(What you are asked to do)
Drop every picture and copy exactly the lines from the one with "Mapa [tab] (90, 220)" through the last line of the listing below.

=== Begin Enclosure ===

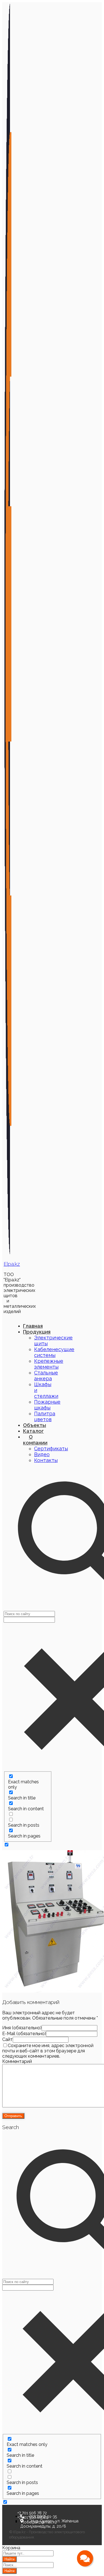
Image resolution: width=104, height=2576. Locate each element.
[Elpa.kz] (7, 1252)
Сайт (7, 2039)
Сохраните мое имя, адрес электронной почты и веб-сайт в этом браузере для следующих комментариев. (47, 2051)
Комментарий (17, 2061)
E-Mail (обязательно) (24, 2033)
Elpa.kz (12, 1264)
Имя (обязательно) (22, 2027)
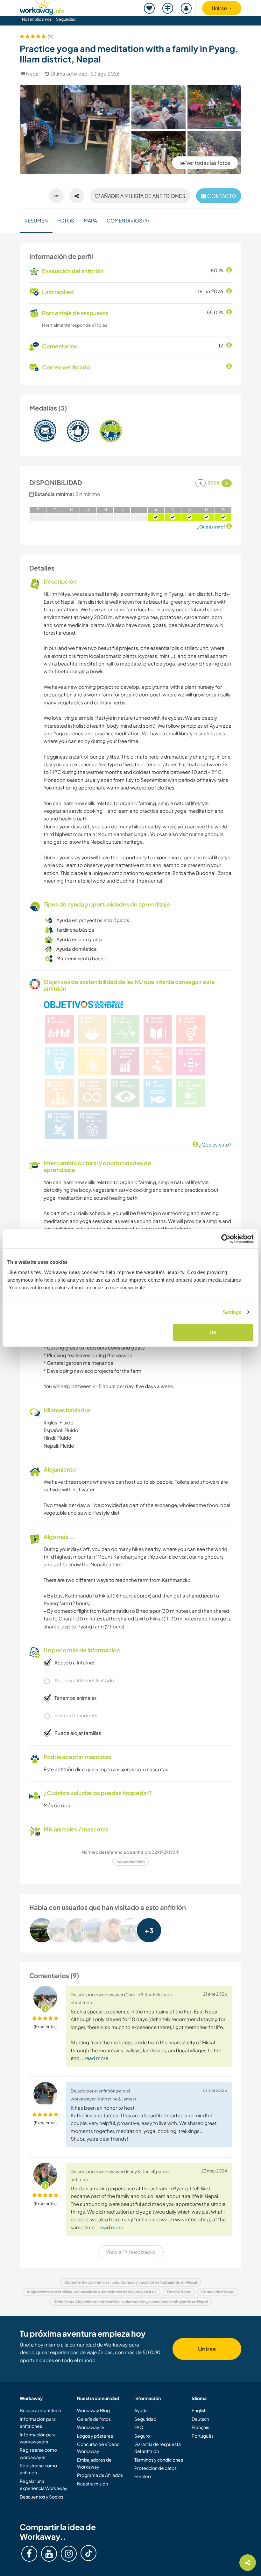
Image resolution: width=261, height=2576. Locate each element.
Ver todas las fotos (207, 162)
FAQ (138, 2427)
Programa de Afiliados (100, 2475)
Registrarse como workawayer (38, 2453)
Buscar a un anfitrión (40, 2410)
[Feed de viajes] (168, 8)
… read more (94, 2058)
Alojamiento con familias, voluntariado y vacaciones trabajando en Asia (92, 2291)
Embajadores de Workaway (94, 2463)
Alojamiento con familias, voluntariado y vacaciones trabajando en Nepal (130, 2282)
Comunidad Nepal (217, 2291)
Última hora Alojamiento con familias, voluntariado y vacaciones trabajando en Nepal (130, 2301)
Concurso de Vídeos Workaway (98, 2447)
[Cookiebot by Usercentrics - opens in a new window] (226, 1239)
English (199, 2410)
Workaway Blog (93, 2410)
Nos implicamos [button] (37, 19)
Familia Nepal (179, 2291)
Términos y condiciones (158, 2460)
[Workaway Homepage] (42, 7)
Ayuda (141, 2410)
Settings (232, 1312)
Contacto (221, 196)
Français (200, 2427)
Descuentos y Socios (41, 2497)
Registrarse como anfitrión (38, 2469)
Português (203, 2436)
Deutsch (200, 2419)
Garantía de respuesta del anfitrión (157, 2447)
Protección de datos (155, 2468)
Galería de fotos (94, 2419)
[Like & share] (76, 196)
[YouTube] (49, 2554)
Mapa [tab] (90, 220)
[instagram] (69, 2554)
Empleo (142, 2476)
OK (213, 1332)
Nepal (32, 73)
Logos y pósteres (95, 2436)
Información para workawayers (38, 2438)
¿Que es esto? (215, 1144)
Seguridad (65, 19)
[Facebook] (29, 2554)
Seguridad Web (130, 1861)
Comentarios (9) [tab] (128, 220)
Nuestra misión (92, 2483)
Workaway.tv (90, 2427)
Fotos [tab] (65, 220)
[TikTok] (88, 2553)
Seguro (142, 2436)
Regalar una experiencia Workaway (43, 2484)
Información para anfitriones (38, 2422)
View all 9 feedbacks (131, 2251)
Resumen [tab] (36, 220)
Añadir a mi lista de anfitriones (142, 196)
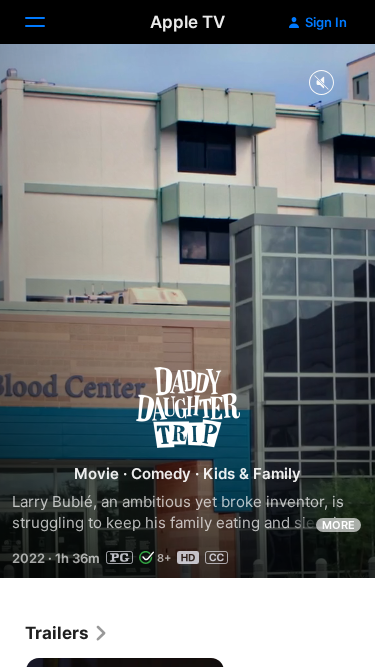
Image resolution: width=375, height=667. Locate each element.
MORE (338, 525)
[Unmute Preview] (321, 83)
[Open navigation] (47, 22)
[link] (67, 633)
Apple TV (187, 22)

=== End Enclosure ===

(Result)
Mapa [tab] (90, 220)
[instagram] (69, 2554)
Empleo (142, 2476)
OK (213, 1332)
Nepal (32, 73)
Logos y pósteres (95, 2436)
Información para workawayers (38, 2438)
¿Que es esto? (215, 1144)
Seguridad (65, 19)
[Facebook] (29, 2554)
Seguridad Web (130, 1861)
Comentarios (9) [tab] (128, 220)
Nuestra misión (92, 2483)
Workaway.tv (90, 2427)
Fotos [tab] (65, 220)
[TikTok] (88, 2553)
Seguro (142, 2436)
Regalar una experiencia Workaway (43, 2484)
Información para anfitriones (38, 2422)
View all 9 feedbacks (131, 2251)
Resumen [tab] (36, 220)
Añadir a mi lista de anfitriones (142, 196)
Image resolution: width=375, height=667. Locate each element.
MORE (338, 525)
[Unmute Preview] (321, 83)
[Open navigation] (47, 22)
[link] (67, 633)
Apple TV (187, 22)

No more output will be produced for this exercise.